Nessuno si fece vivo?
«Un avvocato americano ci scrisse con piglio aggressivo. L'incontrai a Roma. Pagai la penale, le royalties e infine chiesi l`autorizzazione per fare un altro libro. Me l'accordò con piacere».

I soldi sanano tutto.
«I soldi sono la lingua che tutti parlano e credo di conoscerla molto bene. Ma le dicevo della poesia».

Un genere che non ha mai avuto successo da noi
«Si sbaglia. Chiesi chi era il poeta che andava per la maggiore. Mi risposero: Garcia Lorca. Era nobilmente pubblicato nelle edizioni Guanda, in due volumi rilegati. Scoprii anche che il Libro de poemas era uscito nella primavera del 1921 e che per un solo mese rientrava nel pubblico dominio. Lo feci tradurre a Claudio Rendina. Uscimmo con una tiratura di 10 mila copie, prezzo di copertina mille lire. In una settimana andò esaurito. Passai a Machado, allora pubblicato da Lerici, fu un altro successo. Ma il vero colpo fu un altro».

Quale?
«Jacques Prévert, un autore molto amato e stretto nelle mani di Guanda e Feltrinelli. Non sapevo come liberarlo. Ordinai tutte le sue opere pubblicate da Gallimard e mi accorsi che c'erano ancora tantissime sue poesie inedite in Italia. Tranquillamente avrei potuto farne due volumi. Scrissi a Gallimard che aveva i diritti. Passarono tre mesi. Nessuna risposta. A quel punto mandai un telegramma: disposto a comprare i diritti di Prévert, offro anticipo di due milioni, una cifra allora notevole».

E loro?
«In 48 ore mi arrivò la risposta di Nora Kasteliz, capo dell'ufficio diritti, con annesso contratto. Il libro di Prévert ha venduto centinaia di migliaia di copie. Ma la mia idea era anche di pubblicare Pablo Neruda che allora andava per la maggiore. Contattai il suo traduttore italiano che fungeva anche da agente. Ma bisognava convincere la vedova di Neruda. Seppi che veniva a Roma per un convegno. La incontrai».

Che donna le apparve?
«Neruda nel corso della sua vita aveva avuto numerose amanti. Era stato sposato, separato e alla fine conobbe questa donna, un`infermiera, con la quale condividerà l`esilio cileno. Si chiamava Matilde Urrutia. Era una donna forse appesantita dagli anni. Ma ancora bella. A me ricordava certe attrici italiane degli anni Quaranta. Alla fine ci permise di fare un`antologia delle sue poesie. Tirammo inizialmente 130 mila copie. Nello stesso periodo Einaudi metteva fuori La storia. Elsa Morante aveva imposto il prezzo di 2000 lire. Furono i due bestseller di quell`anno: il 1974».

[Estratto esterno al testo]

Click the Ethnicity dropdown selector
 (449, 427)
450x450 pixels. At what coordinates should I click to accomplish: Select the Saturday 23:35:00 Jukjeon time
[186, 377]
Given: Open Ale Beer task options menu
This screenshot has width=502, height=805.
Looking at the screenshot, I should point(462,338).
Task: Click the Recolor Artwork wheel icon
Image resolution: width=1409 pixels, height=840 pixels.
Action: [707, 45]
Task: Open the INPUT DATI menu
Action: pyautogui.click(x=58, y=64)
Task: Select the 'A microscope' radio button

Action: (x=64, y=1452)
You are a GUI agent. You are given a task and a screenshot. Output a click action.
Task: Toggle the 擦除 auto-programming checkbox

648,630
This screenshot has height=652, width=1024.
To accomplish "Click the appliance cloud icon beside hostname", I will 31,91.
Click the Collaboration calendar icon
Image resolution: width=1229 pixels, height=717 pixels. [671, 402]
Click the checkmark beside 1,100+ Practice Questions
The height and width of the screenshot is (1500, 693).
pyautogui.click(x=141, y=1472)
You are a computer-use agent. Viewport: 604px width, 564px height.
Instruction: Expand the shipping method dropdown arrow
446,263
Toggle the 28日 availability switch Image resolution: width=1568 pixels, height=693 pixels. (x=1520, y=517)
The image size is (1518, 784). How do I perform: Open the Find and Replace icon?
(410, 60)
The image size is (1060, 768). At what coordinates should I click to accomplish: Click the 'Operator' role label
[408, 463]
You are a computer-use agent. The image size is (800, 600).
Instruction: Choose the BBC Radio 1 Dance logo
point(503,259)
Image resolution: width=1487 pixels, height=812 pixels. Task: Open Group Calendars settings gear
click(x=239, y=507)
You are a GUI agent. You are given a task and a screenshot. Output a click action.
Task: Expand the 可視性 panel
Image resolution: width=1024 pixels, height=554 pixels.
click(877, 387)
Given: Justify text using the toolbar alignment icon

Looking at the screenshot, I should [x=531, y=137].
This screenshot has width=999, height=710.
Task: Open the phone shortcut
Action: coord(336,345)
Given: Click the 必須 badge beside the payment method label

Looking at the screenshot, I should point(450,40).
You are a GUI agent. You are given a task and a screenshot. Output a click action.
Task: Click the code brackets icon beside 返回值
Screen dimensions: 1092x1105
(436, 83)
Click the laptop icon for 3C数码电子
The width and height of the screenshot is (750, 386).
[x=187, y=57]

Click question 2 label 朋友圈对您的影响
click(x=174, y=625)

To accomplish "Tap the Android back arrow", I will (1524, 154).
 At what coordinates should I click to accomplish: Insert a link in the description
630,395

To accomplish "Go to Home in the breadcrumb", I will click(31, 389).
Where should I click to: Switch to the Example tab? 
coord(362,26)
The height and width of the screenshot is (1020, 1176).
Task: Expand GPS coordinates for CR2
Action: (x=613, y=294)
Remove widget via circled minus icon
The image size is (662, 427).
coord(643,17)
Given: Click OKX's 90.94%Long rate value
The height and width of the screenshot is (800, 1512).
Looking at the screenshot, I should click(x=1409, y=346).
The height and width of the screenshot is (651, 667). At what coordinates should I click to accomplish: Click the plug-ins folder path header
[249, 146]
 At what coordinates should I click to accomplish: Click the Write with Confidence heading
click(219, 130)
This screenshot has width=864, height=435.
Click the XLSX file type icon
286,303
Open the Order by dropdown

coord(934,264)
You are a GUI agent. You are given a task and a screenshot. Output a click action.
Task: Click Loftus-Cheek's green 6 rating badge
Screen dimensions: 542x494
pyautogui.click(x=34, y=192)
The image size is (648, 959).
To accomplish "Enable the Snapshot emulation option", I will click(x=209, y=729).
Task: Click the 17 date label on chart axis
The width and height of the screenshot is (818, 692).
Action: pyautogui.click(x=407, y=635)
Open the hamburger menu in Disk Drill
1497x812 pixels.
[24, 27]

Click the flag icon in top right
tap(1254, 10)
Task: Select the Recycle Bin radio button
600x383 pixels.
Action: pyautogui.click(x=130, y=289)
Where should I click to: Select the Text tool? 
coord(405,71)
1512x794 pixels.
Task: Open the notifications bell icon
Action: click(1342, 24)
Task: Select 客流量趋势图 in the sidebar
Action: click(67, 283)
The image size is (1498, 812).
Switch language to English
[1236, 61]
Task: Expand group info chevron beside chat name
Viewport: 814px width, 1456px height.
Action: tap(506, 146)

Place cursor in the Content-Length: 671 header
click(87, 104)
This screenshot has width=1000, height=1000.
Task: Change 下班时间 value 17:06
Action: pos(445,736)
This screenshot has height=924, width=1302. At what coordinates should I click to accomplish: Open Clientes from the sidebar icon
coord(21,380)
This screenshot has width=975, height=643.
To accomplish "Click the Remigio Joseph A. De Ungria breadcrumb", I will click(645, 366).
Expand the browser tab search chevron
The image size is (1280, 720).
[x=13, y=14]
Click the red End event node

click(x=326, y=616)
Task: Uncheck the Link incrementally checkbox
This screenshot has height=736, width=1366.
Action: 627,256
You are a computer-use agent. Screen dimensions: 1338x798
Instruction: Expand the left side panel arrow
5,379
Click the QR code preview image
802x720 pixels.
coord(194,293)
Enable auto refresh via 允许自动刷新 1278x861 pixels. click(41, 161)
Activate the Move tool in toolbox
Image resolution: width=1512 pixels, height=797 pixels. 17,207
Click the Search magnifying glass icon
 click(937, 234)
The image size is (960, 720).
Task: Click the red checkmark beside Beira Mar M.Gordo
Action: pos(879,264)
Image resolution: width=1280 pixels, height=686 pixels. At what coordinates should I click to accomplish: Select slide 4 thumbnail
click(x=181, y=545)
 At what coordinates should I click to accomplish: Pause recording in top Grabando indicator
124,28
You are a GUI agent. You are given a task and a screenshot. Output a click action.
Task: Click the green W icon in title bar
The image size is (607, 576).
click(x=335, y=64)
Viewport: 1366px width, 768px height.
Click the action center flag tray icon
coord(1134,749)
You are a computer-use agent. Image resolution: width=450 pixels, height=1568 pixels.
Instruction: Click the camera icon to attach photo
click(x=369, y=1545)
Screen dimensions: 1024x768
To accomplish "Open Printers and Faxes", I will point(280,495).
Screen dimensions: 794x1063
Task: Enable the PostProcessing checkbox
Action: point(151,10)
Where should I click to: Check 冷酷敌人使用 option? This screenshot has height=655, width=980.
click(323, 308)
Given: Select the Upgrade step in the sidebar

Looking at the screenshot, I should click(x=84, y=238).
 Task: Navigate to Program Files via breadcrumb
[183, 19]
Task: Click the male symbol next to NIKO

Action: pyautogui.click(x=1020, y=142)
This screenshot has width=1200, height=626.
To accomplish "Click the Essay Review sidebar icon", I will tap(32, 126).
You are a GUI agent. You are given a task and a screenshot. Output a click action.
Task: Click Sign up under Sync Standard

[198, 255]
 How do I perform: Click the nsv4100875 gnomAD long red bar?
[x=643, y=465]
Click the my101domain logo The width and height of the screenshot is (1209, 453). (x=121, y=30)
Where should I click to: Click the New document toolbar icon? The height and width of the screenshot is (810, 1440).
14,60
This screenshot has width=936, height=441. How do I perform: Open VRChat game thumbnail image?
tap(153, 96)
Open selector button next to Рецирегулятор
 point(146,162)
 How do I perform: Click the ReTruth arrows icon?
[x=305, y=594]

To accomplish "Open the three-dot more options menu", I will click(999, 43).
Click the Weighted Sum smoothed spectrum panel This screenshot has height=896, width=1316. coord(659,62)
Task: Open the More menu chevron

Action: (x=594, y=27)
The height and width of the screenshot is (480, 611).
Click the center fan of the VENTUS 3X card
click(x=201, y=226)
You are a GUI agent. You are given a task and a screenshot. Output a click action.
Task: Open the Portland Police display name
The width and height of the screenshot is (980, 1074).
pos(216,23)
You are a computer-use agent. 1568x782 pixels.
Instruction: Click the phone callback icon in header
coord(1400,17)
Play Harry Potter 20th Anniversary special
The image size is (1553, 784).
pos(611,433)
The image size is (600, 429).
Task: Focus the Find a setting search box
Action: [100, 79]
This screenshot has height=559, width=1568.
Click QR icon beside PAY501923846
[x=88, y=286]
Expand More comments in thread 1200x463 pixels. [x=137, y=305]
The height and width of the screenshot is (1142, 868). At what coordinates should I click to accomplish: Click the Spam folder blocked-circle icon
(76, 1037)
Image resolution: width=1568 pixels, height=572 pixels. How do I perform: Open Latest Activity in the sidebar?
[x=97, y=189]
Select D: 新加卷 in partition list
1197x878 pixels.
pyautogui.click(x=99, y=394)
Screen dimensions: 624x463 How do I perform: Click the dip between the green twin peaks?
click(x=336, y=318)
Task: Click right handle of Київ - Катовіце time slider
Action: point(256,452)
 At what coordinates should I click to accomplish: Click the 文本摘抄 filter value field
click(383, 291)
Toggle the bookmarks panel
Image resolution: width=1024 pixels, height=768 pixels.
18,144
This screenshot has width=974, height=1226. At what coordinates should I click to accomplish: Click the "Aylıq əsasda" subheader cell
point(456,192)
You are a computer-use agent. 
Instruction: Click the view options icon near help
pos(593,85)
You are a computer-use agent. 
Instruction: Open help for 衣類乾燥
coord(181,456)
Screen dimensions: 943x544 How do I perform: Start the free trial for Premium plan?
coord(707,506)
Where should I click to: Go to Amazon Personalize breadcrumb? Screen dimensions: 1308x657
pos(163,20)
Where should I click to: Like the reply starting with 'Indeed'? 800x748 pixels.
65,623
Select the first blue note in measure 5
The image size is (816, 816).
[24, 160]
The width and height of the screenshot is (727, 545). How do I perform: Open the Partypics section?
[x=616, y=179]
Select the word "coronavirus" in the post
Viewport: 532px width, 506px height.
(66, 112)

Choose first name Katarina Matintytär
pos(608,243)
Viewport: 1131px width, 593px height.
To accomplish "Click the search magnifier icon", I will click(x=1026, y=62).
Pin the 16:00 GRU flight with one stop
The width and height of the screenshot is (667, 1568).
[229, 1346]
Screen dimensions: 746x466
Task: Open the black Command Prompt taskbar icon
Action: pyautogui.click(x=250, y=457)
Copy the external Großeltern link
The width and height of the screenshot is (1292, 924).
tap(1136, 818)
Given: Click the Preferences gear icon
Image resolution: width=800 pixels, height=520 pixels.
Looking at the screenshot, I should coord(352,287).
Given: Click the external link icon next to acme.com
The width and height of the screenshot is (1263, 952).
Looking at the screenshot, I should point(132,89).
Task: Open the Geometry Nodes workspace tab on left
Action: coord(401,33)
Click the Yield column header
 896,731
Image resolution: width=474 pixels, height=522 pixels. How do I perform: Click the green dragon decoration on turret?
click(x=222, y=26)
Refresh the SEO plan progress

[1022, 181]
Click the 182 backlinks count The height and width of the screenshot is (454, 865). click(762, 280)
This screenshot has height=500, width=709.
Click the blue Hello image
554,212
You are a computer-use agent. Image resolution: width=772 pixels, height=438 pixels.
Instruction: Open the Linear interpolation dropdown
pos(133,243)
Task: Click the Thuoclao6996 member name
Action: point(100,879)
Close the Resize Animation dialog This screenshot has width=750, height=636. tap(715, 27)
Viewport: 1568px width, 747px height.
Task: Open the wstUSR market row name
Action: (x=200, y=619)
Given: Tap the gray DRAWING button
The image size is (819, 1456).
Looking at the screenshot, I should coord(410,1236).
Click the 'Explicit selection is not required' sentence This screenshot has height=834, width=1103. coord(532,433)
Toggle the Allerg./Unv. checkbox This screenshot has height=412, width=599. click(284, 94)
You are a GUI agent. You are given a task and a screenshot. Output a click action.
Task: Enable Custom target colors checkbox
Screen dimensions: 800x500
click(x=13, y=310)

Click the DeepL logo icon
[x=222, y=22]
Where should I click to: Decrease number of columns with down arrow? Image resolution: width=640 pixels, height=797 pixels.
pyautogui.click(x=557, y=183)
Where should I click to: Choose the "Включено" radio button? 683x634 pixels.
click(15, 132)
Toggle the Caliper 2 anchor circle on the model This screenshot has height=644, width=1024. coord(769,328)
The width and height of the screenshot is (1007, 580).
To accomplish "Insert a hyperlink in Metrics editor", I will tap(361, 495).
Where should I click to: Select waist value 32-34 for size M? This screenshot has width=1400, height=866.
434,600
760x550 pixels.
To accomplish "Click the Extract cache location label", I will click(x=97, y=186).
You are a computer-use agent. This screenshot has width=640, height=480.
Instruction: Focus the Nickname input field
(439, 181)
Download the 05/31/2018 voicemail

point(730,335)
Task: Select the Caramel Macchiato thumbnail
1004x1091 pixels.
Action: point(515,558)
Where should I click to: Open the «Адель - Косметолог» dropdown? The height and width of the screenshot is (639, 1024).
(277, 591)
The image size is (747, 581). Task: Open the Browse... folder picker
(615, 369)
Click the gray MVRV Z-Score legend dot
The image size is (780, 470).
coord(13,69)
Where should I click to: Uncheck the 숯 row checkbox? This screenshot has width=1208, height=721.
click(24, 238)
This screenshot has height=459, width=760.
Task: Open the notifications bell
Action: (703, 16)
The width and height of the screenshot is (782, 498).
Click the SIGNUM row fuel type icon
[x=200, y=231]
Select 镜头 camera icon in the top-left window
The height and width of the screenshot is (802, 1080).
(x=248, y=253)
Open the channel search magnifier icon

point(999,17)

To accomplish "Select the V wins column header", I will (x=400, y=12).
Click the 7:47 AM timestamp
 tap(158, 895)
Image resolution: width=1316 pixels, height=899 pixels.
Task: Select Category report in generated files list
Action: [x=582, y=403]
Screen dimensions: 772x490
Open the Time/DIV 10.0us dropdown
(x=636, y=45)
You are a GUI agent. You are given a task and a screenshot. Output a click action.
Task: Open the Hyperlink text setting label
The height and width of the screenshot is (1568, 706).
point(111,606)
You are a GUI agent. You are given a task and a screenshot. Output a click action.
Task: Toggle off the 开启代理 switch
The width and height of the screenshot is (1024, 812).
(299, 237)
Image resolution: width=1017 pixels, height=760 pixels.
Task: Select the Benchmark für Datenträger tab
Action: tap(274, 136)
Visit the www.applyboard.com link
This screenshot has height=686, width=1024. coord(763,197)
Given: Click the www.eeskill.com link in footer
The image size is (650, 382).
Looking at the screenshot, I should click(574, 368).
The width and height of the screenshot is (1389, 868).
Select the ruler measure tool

Però continuavano a vedervi con fastidio.
«Diciamo che eravamo antipatici per la nostra politica aggressiva sui prezzi bassi. Si facevano noiosissimi convegni sul perché la gente non leggeva, perché l`Italia era agli ultimi posti in Europa. La risposta, oltre che nei libri astrusi, era nei prezzi di copertina alti. Fummo noi a scoprire il filone delle storie locali e contemporaneamente a lanciare i paperback sulle civiltà scomparse. Avevo in mente Peter Kolosimo».

Lui fu un fenomeno editoriale.
«Era nato a Modena e si era dato, abilmente, quel nome anglosassone. Fu il primo in Italia a occuparsi di astronavi nella preistoria, misteri del cosmo, viaggi nel tempo. I suoi libri vendevano tantissimo. Ma in realtà era legato ad altri editori. Più seriamente affidai la collana sulle civiltà a Sabatino Moscati, il grande studioso dei fenici. Fu lui, tra l`altro, a presentarmi un altro grande: Giuseppe Tucci».

L`orientalista?
«Andai a trovarlo all`Ismeo in via Merulana a Roma. Vidi un uomo ormai novantenne ancora lucido, con una personalità fuori dal comune. Stizzito e intristito perché i suoi libri da decenni erano introvabili. Glieli pubblico io, dissi. Mi ringraziò. Uscimmo coni suoi bellissimi diari sul Tibet e poi i viaggi in Nepal, le riflessioni sulla filosofia indiana e sul buddismo. Erano gli anni in cui avevano cominciato a frequentarci lo storico dell`architettura Bruno Zevi e l`antropologo Alfonso Di Nola. Non avevano alcun pregiudizio. Sapevano che una casa editrice oltre a essere un`impresa culturale è anche un`impresa economica. Con gente che ci vive e ci lavora. I libri sono fatti anche per pagare gli stipendi e i fornitori».

In più di un`occasione avete rischiato una crisi senza ritorno.
«È vero, ma ne siamo sempre usciti con le nostre gambe. Tutta la mia vita l`ho dedicata ai libri. Non c`è molto altro. A volte penso che in un paese normale mi avrebbero fatto un monumento e invece niente. A lungo sono stato considerato un outsider. Ne ho sofferto ma, al tempo stesso, è stato uno stimolo in più. Per non darla vinta a quelli che ti guardano dall`alto in basso. Aver venduto più di un milione di copie de L`interpretazione dei sogni o 200 mila copie dell`Amleto di Squarzina non è da tutti. Ci vuole intuizione commerciale. È la migliore risposta a chi ha cercato di emarginare la nostra storia editoriale».


LA BIOGRAFIA
Romano, nato il 24 agosto 1938, fondatore e attuale presidente della casa editrice 
Newton Compton, Vittorio Avanzini ha attraversato cinquant`anni di editoria italiana.


GLI INIZI
Vittorio Avanzini nasce a Roma nel 1938. Dopo la laurea ín economia e commercio, comincia la sua attività come libraio, nel 1960.
LA SVOLTA
Nel giro di pochi anni, Vittorio Avanziní passa dalla vendita dei libri alla loro produzione. È il 1964, infatti, quando vede la luce la casa editrice "Avanzini e Torraca". I due soci poi sí separano e nel 1968 nasce il suo nuovo marchio, Newton Compton
LE COLLANE
Tante quelle di successo: dai Grandi Tascabili Economici alla collana 100 pagine, a 1000 lire ai Mammut. Oggi la casa editrice, di cui Avanzini è tuttora presidente, è guidata operativamente da suo figlio Raffaello
LE USCITE E IL PREMIO
Tra gli autori di punta di Newton Compton c`è Marcello Simoni, ai primi posti ín classifica con L`abbazia dei cento inganni.
Pochi giorni fa Avanzini ha ricevuto la "Gerla d`oro" alla carriera del Premio Bancarella.